## Goal of the exercise
Rescale everything from the line containing "You are a GUI" down to the line containing "point(874,335)" by writing those lines out again, requests included, with every click coordinate in the answers multiplied by 2.6 and rounded to whole numbers, halves up. Leave the pictures out.

## Material
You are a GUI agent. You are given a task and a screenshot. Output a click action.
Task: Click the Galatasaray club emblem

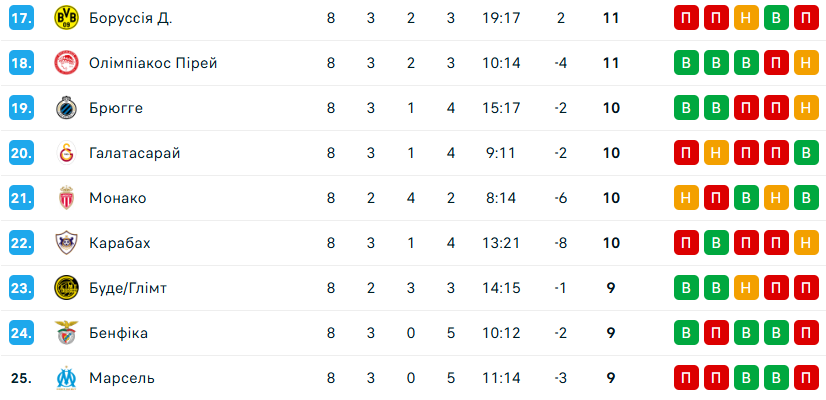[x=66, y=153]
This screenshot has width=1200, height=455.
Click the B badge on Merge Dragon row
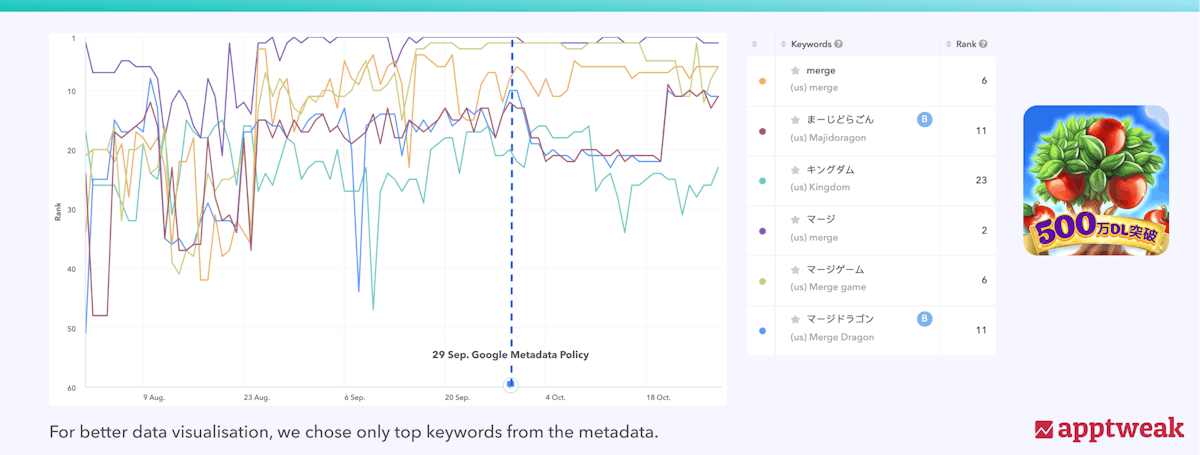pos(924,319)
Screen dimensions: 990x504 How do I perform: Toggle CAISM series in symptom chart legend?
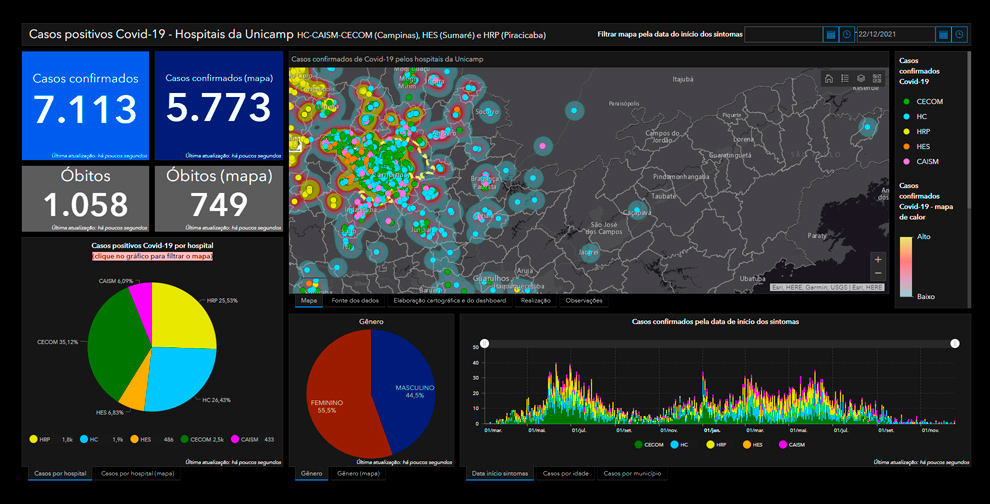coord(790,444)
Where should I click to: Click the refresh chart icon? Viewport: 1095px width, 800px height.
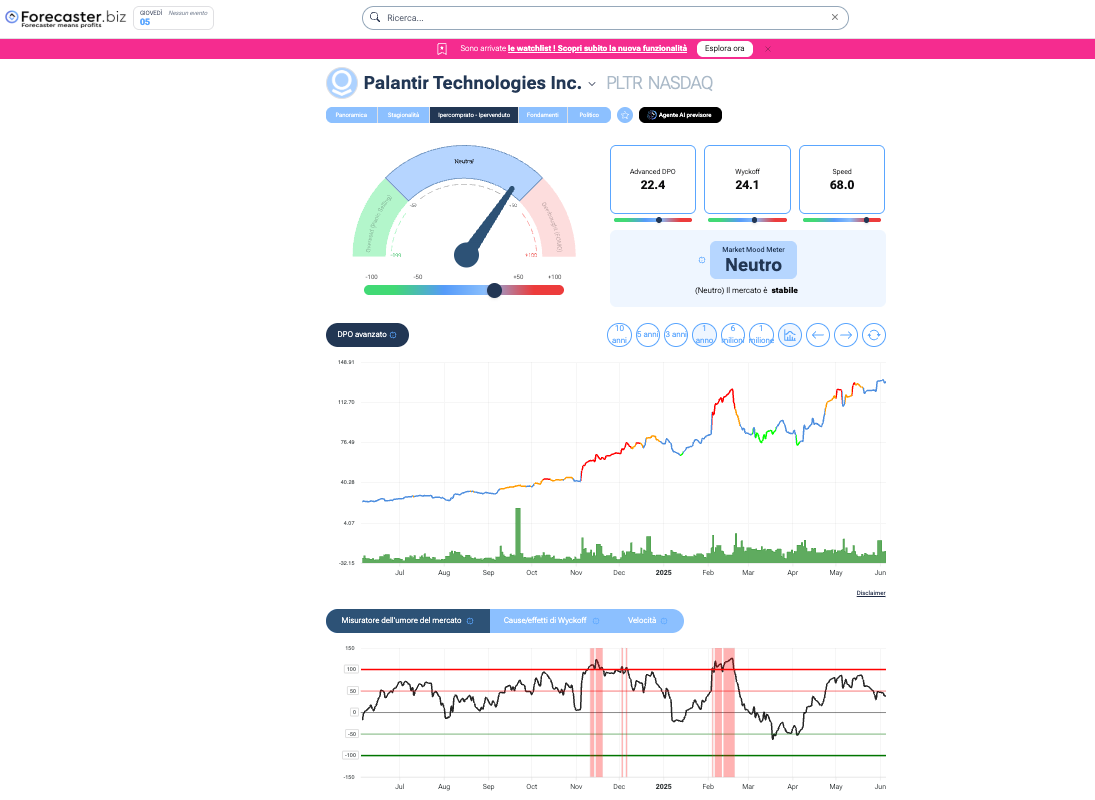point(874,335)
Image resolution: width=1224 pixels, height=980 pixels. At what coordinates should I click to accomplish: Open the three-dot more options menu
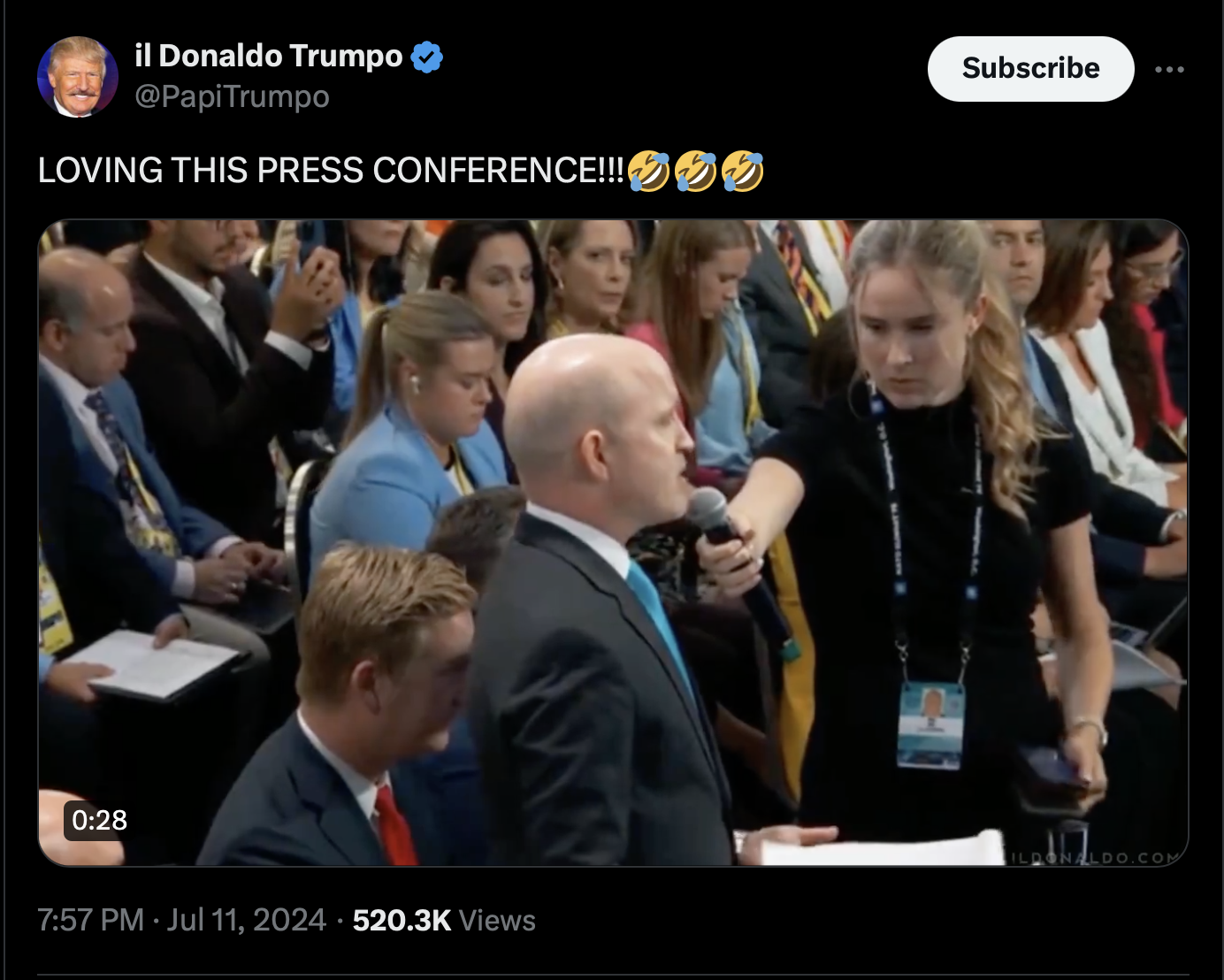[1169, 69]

--

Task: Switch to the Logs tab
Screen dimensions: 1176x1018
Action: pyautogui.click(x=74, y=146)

## Response
You are a GUI agent. You are given a task and a screenshot. Output a click action.
Task: Click the Galatasaray club emblem

[x=172, y=398]
This screenshot has width=1200, height=455.
Click the B badge on Merge Dragon row
pos(2402,829)
Screen dimensions: 990x504 How do I perform: Toggle CAISM series in symptom chart legend?
coord(2054,1154)
Where should I click to: Click the refresh chart icon? Viewport: 1095px width, 800px height.
point(2272,871)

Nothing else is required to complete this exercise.